INSTRUCTIONS TO FOLLOW –
Decide whether each statement below agrees with the post on indexes with included columns. Answer yes or no for each, and quote the deciding words from the post.
1. An index with included columns is a separate type of index.
2. SQL Server counts included columns when it calculates the index key size.
3. Computed columns can serve as included columns.

DOCUMENT SEGMENT –
Monday, November 7, 2016

Mastering Index – Index with included columns

This article is the part of series Mastering Index, in this particular article we will be exploring Index with included columns. Take a look at the content of this series –

Mastering Index – Index with included columns
One of the most interesting and talked about topic in database field is Index. I am writing this Series of article to cover all the different types of Index available in SQL Server. I will be writing this series in two categories Index and Special Index. Please find the List of topics below, which I will covering –

Mastering Index 
1. Clustered Index
2. Nonclustered Index
3. Unique Index
4. Index with included columns
5. Index on computed columns
6. Filtered Index

Special Index

1. XML Index
2. Full Text Index
3. Spatial Index
4. Columnstore Index

If you have read this series from the beginning, I am sure you have good understanding of Index, Index types, Index cost and benefits. Let me make it very clear Index with included columns is not a type of Index. It is just a variant of nonclustered Index, which can be very helpful in certain scenarios.
You may remember from Nonclustered Index article, when leaf node of the nonclustered Index cannot find all the data required, it uses the clustered Index to get the additional information. What if we can somehow store that additional information in nonclustered Index, so we can save time and resource used in searching clustered Index. We can do it using the include option in nonclustered Index but remember that it cost space in disk and can be useful only in certain situations. There are other benefits like we can include a column with data type which cannot be used as Index key and included columns are not consider by the SQL Server while calculating Index key size and number of Index key columns.
When we create a nonclustered Index with include option, leaf node actually stores the column value with Index key. So if query can find all the information in this Index there is no need to refer the clustered Index /heap. This kind of query is called covering query and Index is called covering Index.
Usage Recommendations-
Suppose you have nonclustered index with large index key size. In this case you can redesign the index, use only those columns as index key which are useful in searching and lookups and remaining columns use as included columns. So you have a smaller index key and stilling covering the query.
We have limitation on the index key size 16 columns or 900 bytes, if your index requires more columns, you can use them as included column. SQL Server does not consider them during calculating the size of index key or number of index column.

There are some limitation for include column-
We can use include columns only for nonclustered index
All data types can be included except text, ntext and image.
Computed columns can be used as included columns.

RECORDED DATA –
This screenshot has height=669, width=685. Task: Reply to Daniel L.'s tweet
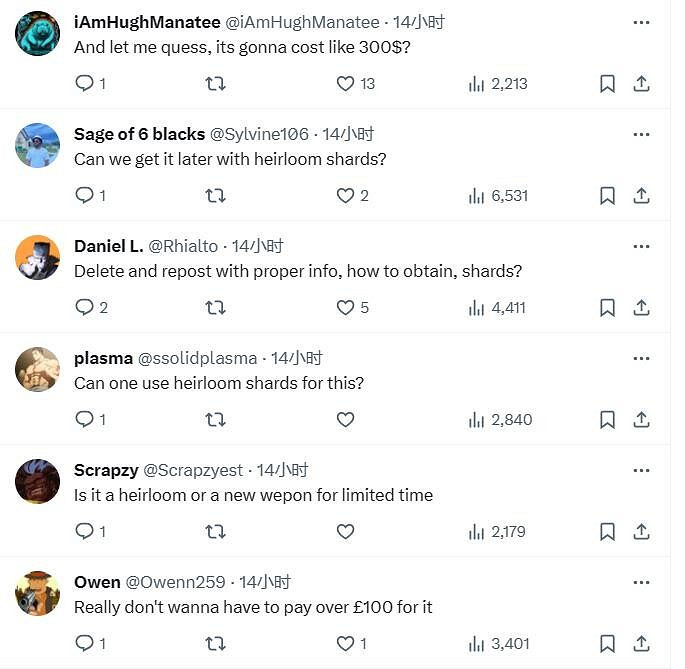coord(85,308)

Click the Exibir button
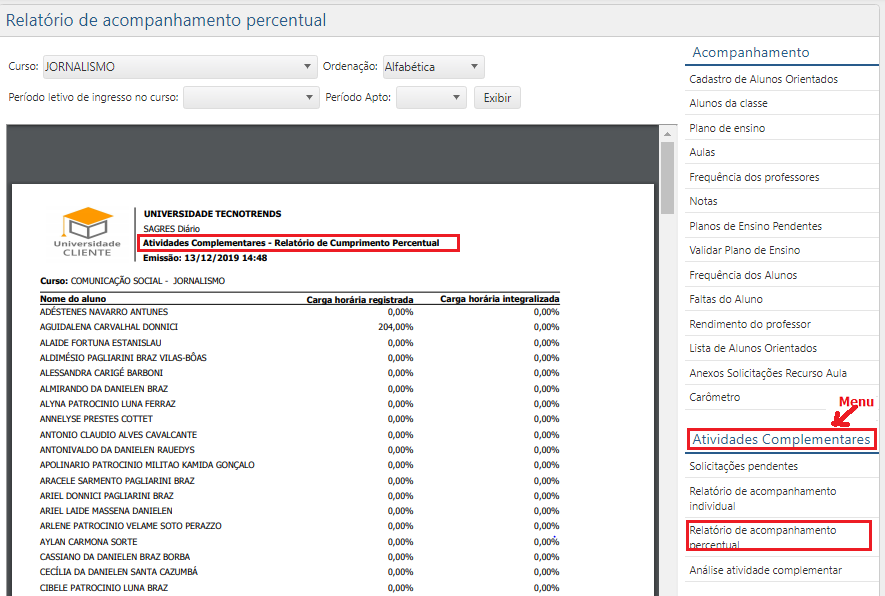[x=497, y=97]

EXERCISE RESPONSE –
1. No: "Let me make it very clear Index with included columns is not a type of Index."
2. No: "SQL Server does not consider them during calculating the size of index key or number of index column."
3. Yes: "Computed columns can be used as included columns."